John married his own relative named Theaphano to the German Otto II in 972 at Rome, gaining a treaty that protected Byzantine territories in Italy from northern invasion. John continued the war in the East, taking Nisibis and Martyropolis. However, John was stopped from invading Armenia, settling for an Armenian contingent, when King Ashot III (r. 952-977) met him with an army of 80,000. Ashot had made peace with his brother Mushel, who had founded the separate kingdom of Venand at Kars in 968. Ashot had gained favor from Baghdad by defeating rebel forces that were causing turmoil in Azerbaijan and Mesopotamia. John's invasion of Syria began in 974, and the following year Byzantine forces took Baalbek, Damascus (which surrendered and paid tribute), most of Palestine including Tiberias, Nazareth, Akkon, and Caesarea, and finally Acre, Tyre, Sidon, Beirut, and Tripoli. John Tzimisces returned to his capital, where he died, probably of typhoid, on January 10, 976.

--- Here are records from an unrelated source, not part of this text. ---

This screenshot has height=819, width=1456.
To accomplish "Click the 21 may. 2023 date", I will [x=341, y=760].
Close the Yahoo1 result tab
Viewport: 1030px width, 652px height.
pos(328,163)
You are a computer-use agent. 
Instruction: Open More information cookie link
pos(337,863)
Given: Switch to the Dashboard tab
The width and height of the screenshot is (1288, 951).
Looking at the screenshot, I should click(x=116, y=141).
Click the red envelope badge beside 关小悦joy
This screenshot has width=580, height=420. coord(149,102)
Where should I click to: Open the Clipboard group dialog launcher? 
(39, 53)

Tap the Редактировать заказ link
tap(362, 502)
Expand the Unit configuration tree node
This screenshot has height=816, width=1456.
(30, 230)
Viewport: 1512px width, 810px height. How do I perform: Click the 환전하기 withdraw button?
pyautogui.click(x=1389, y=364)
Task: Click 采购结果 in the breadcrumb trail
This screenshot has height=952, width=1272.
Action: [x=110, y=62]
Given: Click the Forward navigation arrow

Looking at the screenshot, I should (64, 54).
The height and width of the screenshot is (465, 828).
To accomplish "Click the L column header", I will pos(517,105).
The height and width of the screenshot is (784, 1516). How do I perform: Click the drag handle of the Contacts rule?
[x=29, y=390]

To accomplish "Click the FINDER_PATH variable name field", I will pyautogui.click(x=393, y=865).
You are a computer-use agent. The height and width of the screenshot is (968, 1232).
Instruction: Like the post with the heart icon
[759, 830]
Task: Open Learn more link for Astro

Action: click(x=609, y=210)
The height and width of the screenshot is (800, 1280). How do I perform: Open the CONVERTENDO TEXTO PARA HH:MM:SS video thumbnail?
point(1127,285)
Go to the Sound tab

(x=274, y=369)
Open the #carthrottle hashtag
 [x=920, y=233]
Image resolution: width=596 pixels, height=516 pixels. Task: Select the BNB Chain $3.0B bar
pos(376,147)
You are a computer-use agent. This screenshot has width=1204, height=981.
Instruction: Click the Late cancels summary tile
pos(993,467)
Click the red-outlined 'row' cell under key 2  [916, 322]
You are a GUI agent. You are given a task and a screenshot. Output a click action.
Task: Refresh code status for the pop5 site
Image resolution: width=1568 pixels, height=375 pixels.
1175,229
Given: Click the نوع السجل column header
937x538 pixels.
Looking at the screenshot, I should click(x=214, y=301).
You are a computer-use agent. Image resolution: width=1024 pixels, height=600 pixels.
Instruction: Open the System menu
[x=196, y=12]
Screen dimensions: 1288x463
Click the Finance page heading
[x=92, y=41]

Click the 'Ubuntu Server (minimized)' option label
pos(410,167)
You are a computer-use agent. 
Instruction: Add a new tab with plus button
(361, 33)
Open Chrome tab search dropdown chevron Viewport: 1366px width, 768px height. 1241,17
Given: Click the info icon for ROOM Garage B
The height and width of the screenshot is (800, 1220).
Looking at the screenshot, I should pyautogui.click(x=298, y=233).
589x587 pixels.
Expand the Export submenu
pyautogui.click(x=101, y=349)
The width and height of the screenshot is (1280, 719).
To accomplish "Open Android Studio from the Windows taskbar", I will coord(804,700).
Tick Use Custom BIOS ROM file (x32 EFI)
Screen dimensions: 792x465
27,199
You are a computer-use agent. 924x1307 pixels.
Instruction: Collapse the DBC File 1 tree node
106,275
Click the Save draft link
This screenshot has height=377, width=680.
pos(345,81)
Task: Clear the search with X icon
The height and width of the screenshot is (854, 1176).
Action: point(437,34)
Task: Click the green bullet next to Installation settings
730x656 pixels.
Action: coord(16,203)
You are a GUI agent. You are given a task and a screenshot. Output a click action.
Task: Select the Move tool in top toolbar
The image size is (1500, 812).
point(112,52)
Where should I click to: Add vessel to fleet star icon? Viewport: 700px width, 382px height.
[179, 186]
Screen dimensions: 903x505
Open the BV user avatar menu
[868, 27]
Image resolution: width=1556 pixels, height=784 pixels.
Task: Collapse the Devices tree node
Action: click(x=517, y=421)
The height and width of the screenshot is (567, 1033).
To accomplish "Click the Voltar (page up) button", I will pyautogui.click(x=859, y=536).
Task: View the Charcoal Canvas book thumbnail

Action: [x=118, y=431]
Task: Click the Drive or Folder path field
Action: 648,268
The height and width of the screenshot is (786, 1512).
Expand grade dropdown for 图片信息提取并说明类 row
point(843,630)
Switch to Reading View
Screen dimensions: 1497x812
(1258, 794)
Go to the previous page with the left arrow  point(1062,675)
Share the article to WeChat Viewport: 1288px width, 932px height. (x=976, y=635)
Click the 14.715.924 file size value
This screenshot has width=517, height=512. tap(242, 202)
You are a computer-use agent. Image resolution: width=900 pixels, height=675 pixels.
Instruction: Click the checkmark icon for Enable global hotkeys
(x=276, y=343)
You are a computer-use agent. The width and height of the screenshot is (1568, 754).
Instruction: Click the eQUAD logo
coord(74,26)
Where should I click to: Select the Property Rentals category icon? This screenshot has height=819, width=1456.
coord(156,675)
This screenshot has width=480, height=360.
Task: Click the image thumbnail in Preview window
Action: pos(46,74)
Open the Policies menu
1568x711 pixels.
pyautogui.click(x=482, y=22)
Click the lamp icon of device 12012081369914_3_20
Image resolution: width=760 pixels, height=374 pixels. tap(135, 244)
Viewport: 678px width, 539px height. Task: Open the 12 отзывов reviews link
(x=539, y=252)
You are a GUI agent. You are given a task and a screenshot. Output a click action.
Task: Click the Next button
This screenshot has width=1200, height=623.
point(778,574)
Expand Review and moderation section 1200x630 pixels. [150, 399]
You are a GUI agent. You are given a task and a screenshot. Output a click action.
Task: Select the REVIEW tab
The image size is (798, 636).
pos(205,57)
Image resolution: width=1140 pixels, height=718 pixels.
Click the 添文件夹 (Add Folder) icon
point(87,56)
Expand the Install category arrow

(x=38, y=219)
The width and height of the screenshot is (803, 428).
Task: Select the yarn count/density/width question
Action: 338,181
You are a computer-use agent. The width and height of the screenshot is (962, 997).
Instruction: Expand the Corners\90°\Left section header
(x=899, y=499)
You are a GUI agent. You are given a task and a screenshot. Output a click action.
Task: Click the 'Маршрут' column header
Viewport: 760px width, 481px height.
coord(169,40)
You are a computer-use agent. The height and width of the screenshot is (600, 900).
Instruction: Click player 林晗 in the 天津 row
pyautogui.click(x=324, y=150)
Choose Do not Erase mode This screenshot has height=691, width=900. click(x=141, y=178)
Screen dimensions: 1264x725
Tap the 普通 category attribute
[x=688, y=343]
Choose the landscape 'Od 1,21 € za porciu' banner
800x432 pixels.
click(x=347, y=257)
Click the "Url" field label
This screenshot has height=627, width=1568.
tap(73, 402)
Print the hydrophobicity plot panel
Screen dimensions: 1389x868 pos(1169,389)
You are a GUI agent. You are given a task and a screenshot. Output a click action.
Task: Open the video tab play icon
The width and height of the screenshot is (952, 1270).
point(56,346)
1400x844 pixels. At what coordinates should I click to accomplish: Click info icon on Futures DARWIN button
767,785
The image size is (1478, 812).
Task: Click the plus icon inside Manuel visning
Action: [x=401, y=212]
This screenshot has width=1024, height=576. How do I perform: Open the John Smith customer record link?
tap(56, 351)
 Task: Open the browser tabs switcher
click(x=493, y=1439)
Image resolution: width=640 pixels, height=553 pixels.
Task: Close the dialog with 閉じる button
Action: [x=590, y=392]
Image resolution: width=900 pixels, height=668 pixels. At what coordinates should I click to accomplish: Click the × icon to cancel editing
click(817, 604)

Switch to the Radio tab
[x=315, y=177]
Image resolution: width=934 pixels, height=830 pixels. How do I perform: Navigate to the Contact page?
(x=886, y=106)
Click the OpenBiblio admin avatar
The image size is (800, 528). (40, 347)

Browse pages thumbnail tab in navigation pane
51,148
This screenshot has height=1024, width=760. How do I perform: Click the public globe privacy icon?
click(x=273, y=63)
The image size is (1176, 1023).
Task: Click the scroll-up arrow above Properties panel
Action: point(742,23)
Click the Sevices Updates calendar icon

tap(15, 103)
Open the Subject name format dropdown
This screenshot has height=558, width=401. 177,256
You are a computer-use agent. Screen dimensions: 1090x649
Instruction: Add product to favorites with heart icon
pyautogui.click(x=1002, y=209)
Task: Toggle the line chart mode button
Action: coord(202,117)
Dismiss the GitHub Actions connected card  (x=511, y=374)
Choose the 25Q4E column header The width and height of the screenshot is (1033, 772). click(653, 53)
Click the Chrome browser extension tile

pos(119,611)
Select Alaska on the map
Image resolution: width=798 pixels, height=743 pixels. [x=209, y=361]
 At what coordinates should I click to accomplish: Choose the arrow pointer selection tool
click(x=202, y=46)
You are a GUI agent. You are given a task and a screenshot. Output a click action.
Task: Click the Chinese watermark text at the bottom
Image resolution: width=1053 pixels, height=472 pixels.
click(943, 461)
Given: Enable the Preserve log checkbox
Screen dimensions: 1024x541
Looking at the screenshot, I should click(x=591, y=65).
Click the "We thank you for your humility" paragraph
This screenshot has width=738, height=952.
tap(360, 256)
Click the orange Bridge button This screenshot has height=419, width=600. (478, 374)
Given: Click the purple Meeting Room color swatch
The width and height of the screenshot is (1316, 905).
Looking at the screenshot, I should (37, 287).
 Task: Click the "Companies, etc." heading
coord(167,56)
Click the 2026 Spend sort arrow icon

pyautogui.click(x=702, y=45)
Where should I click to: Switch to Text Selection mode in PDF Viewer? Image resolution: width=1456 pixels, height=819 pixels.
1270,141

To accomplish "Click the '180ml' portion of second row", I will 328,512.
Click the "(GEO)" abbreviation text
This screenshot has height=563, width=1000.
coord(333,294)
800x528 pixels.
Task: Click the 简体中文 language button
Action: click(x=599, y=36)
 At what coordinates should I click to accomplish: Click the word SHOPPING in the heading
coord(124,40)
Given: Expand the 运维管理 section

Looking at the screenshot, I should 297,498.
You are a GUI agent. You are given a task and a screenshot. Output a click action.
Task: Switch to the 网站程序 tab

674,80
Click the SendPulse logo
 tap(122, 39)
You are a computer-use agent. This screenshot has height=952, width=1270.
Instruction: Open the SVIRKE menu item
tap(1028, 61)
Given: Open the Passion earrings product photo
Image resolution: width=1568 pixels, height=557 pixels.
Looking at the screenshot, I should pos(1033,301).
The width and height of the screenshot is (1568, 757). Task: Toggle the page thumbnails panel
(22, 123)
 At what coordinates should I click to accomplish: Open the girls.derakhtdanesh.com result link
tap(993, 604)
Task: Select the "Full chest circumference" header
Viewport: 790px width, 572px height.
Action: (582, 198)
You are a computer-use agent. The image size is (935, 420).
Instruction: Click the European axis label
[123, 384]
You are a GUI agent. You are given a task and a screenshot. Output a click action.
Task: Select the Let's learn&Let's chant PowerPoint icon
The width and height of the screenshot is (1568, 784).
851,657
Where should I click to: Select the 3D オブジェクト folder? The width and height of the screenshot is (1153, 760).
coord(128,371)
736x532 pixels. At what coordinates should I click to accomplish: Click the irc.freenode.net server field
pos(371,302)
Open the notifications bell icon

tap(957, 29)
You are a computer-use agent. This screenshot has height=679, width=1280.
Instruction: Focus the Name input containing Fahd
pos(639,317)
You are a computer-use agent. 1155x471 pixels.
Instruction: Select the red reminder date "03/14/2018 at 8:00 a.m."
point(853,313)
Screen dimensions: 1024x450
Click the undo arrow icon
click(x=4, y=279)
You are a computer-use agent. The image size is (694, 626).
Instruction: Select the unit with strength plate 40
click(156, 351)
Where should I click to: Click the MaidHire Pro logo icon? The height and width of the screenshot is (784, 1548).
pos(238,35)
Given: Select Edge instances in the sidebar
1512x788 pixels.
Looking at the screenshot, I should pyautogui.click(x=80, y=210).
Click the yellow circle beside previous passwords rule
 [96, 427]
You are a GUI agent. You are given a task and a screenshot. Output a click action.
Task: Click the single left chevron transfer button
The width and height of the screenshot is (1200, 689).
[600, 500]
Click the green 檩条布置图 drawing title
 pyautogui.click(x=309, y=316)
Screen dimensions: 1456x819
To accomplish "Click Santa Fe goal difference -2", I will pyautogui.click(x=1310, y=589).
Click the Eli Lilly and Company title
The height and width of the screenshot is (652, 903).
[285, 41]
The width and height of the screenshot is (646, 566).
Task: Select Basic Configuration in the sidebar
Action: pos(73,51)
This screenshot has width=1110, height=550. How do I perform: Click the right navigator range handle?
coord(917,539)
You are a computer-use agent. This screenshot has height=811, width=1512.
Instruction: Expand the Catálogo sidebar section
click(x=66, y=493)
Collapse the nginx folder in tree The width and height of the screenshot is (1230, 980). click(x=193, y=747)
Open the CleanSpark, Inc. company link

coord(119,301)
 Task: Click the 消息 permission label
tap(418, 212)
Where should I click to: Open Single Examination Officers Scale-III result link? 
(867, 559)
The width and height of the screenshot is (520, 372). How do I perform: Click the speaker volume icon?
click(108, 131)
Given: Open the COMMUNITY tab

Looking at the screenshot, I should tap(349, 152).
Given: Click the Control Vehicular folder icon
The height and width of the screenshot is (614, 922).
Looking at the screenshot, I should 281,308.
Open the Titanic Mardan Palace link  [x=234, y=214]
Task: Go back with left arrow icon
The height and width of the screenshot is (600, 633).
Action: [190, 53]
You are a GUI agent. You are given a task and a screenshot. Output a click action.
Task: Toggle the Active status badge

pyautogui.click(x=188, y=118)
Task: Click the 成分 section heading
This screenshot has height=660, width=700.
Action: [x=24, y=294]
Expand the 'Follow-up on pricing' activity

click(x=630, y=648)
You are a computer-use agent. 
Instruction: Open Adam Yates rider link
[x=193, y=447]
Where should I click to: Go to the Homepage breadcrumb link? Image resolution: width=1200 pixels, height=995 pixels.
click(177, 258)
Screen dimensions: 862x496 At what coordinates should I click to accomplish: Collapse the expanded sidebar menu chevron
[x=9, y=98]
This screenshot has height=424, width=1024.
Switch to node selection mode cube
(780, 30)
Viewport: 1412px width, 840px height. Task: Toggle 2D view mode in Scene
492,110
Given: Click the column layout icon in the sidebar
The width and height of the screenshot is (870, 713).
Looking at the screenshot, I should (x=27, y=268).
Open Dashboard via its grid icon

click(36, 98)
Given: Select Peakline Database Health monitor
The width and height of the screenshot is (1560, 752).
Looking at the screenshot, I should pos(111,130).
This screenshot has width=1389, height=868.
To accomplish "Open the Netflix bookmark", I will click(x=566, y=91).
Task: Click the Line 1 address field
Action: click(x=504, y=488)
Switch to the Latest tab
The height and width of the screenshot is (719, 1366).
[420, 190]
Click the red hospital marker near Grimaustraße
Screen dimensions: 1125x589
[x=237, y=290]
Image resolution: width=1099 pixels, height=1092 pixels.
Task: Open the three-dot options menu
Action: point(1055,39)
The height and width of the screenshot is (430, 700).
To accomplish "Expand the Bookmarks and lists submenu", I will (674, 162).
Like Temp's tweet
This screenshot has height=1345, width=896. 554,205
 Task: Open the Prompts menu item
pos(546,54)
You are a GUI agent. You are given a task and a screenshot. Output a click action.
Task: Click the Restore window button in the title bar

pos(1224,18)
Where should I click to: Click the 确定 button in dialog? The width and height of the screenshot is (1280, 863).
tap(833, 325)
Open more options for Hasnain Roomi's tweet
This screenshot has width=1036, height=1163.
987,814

The eunuch Basil controlled the government for several years while 18-year-old Basil II (r. 976-1025) and his brother Constantine, 16, continued to indulge themselves in pleasures. Basil II soon became interested in ruling, while Constantine was content to let his brother take precedence. Their great-uncle Basil demoted eastern commander Bardas Sclerus to governor of Mesopotamia. Following the example of the two previous aristocratic commanders who took over the government, in the summer of 976 Bardas Sclerus was proclaimed Emperor by his troops, defeated imperial forces, killing their commander Peter Phocas, and marched to Constantinople in 978. Ironically Basil called on Bardas Phocas, who had been exiled for an attempted usurpation that had been stopped by Sclerus for John Tzimisces. Phocas gathered forces at his family power center of Caesarea, forcing Sclerus to turn back from the capital. Sclerus won the first battle, but near Amorium in May 979 Phocas defeated Sclerus in single combat and then his army. Sclerus fled to the court of the Caliph. A Georgian monk named John Tornik recruited an army of Georgian cavalry to help defeat Sclerus, and with his reward Georgians built the Iviron monastery at Mt. Athos.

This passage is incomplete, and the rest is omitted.